Steve Kastenbaum
The native Brooklynite began his reporting career at New York’s 1010 WINS Radio, the nation’s most listened-to all-news radio station, filing breaking reports and features on everything from the Sept. 11 terrorist attacks and the war in Afghanistan to the 2003 blackout, the murder of a New York City councilmember at City Hall and the 2004 Republican Convention. He also explored the impact of wide-scale education reform on classrooms for an award-winning year long series after New York’s mayor won control of the nation’s largest public school system.
As a New York-based national radio correspondent for CNN, he became a fully-fledged multiplatform journalist, delivering on-scene radio, Web and television reporting from across the United States and around the globe. He reported from Haiti and Japan after devastating earthquakes as aftershocks rumbled, and rescuers searched the rubble for survivors — earning several awards including the Sigma Delta Chi Award for Breaking News Reporting from the Society of Professional Journalists.
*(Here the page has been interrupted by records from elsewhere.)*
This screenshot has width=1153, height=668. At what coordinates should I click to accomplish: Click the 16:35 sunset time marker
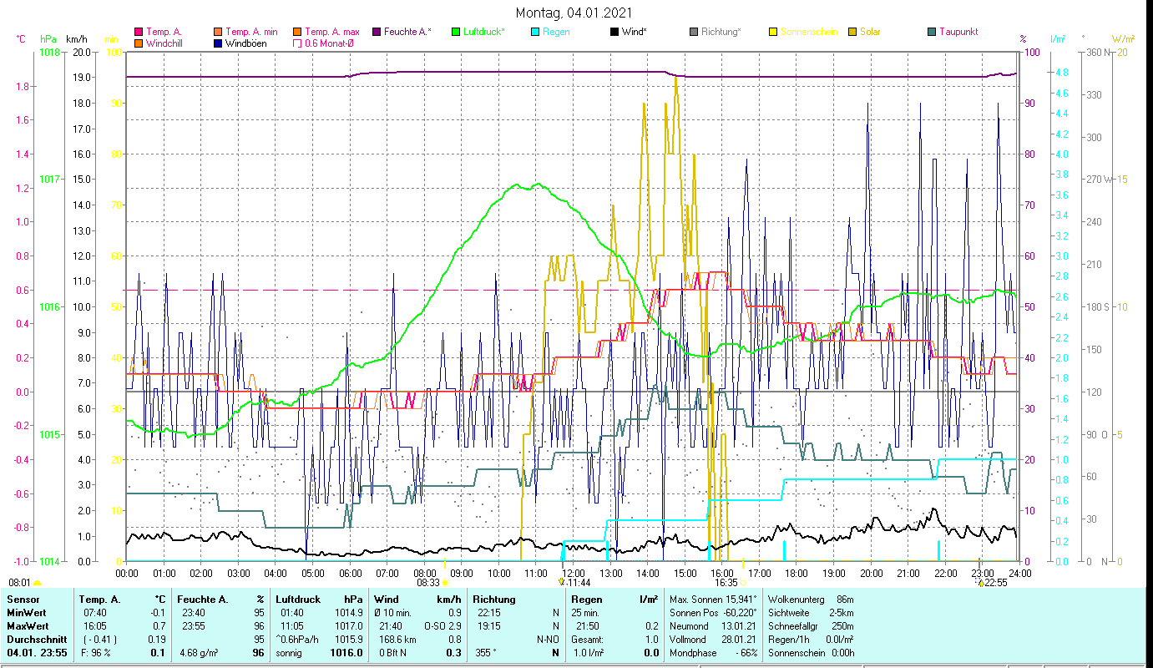[x=725, y=583]
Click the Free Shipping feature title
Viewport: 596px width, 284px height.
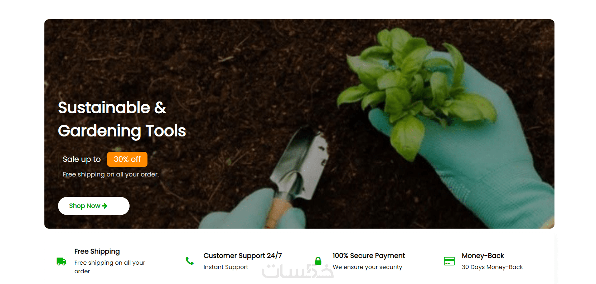pos(97,251)
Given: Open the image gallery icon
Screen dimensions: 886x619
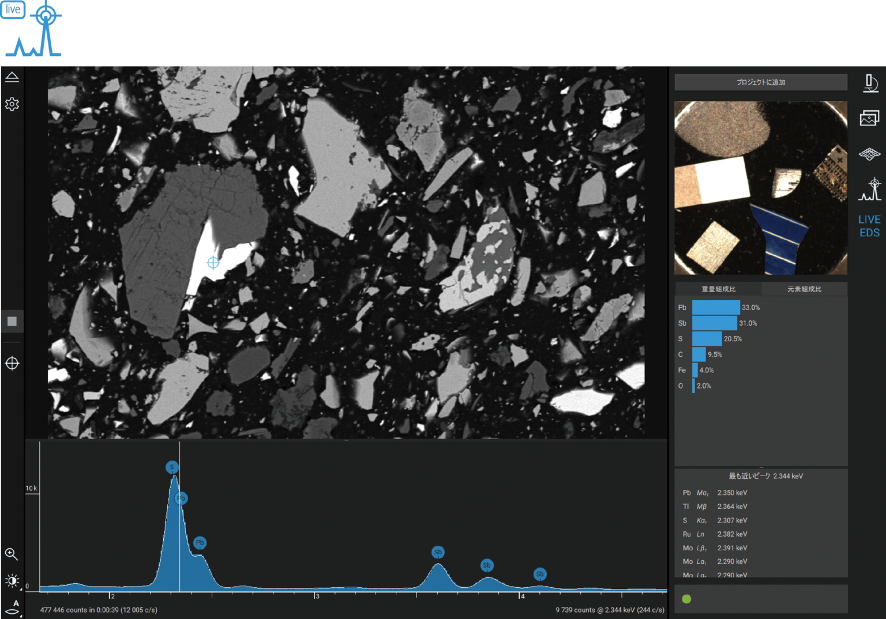Looking at the screenshot, I should pos(869,118).
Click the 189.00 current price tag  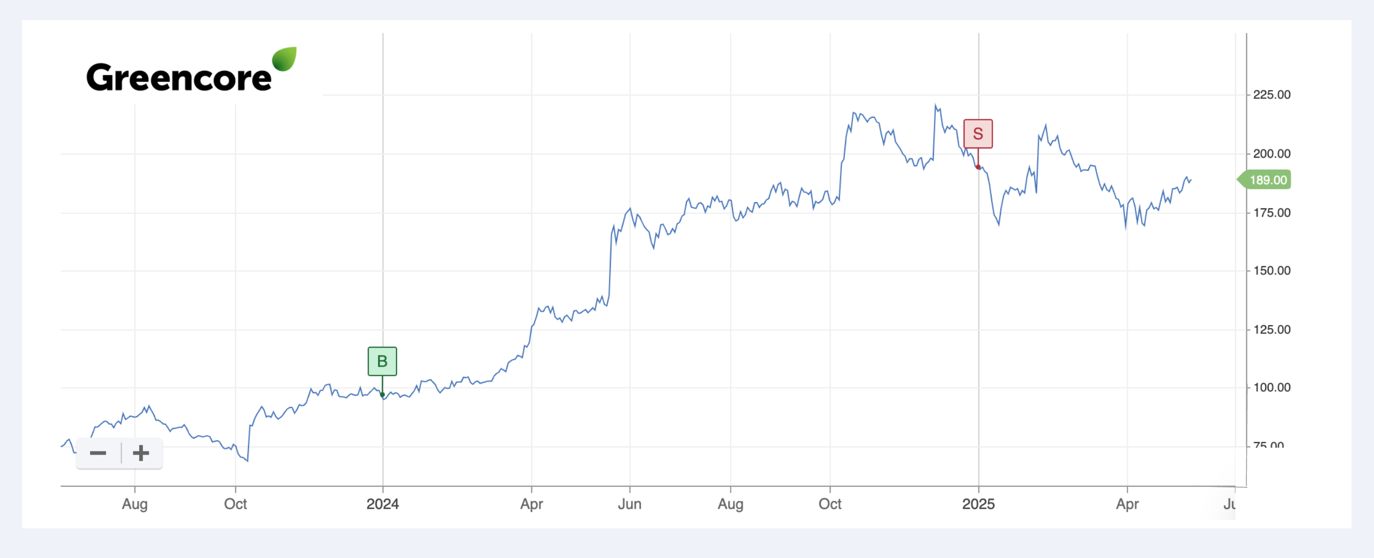click(x=1264, y=180)
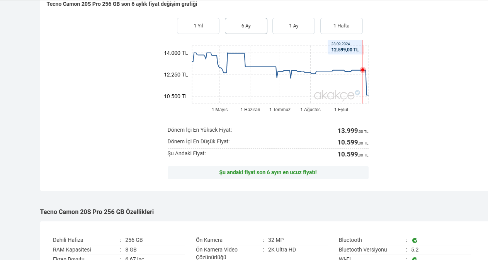The image size is (488, 260).
Task: Click the Tecno Camon 20S Pro Özellikleri heading
Action: coord(97,212)
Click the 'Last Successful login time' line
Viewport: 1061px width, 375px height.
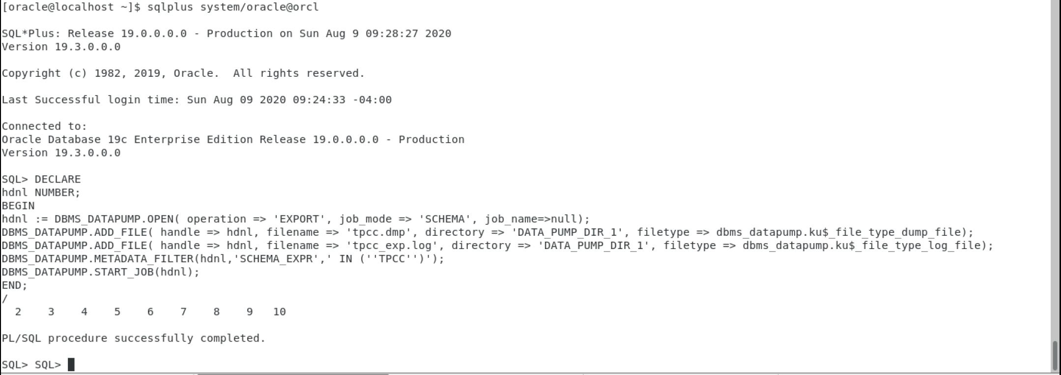197,100
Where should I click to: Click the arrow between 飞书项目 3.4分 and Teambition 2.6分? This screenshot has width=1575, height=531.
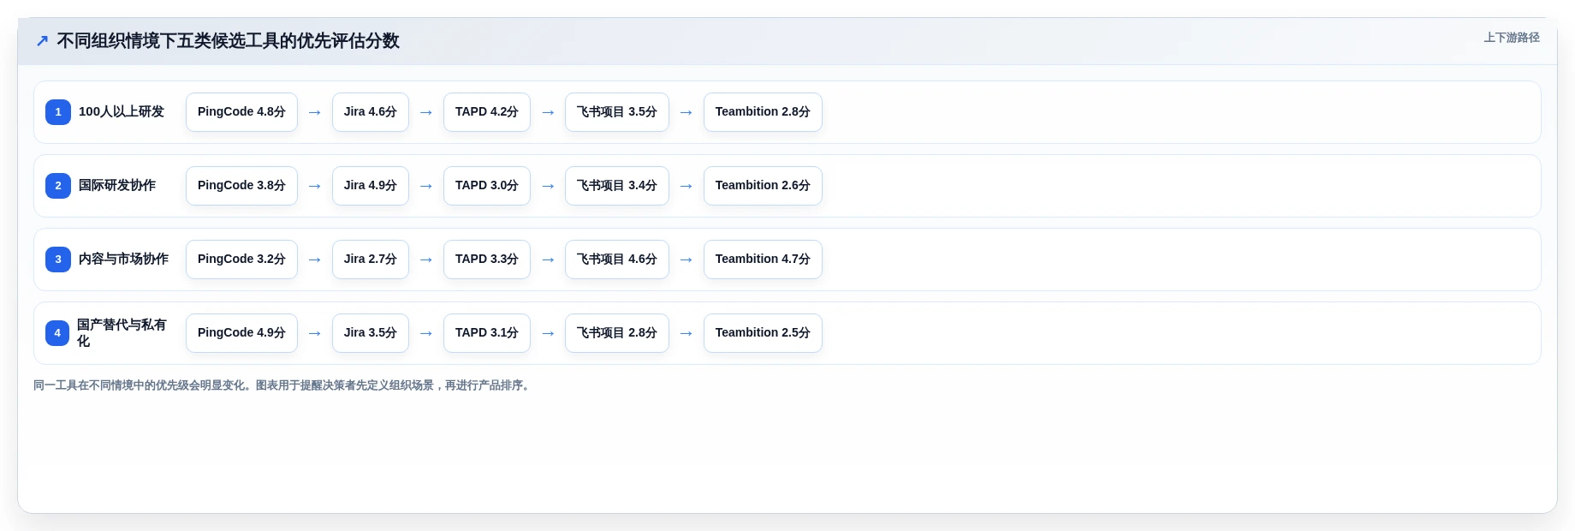[686, 186]
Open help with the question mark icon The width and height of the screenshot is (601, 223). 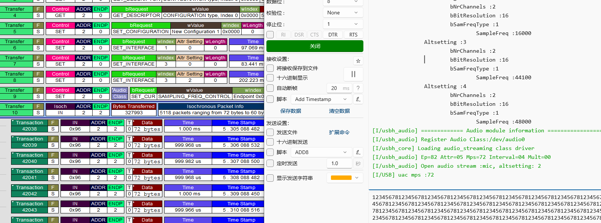point(358,88)
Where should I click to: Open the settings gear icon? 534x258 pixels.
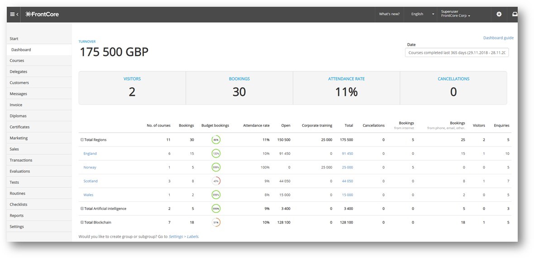(499, 14)
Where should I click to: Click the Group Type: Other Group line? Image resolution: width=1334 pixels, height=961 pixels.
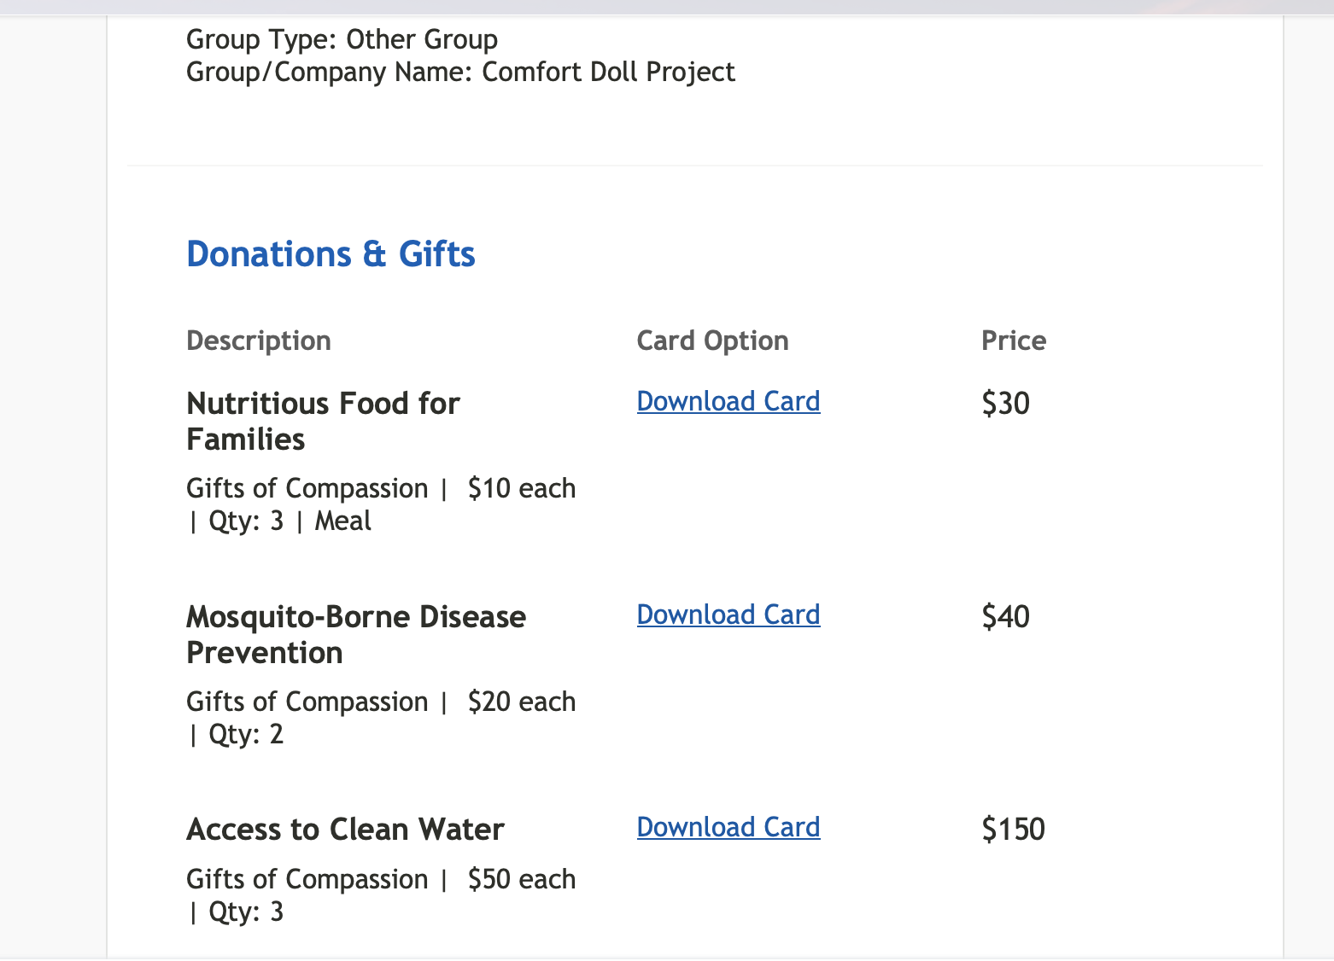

Closer to home, he reported from Nevada and California as wildfires raged, from Newtown as the community struggled to make sense of the horrific school shooting in that town, and from the presidential campaign trail and party conventions as the nation was gripped by two heated races in 2008 and 2012. He has explored stories spanning the spectrum of human experience, such as the way a police officer’s brain reacts to a life-or-death faceoff and the struggle of a young woman to become the first female African-American chess master.
His reporting has earned more than a dozen local and national awards, including the 2013 Edward R. Murrow Award for Reporting: Hard News for the story When police shoot and the 2013 Edward R. Murrow Award for Best Use Of Sound for the story Saturday Night Fever’s Brooklyn legacy.
He has also worked as a New York-based stringer for both the Associated Press and ABC Radio. He began his broadcast career in 1989 as a disc jockey for 92.7FM WDRE in Long Island, N.Y., playing bands like The Clash, REM and U2. In his free time, Steve runs halfmarathons and plays guitar. He lives in Brooklyn, with his wife and two sons.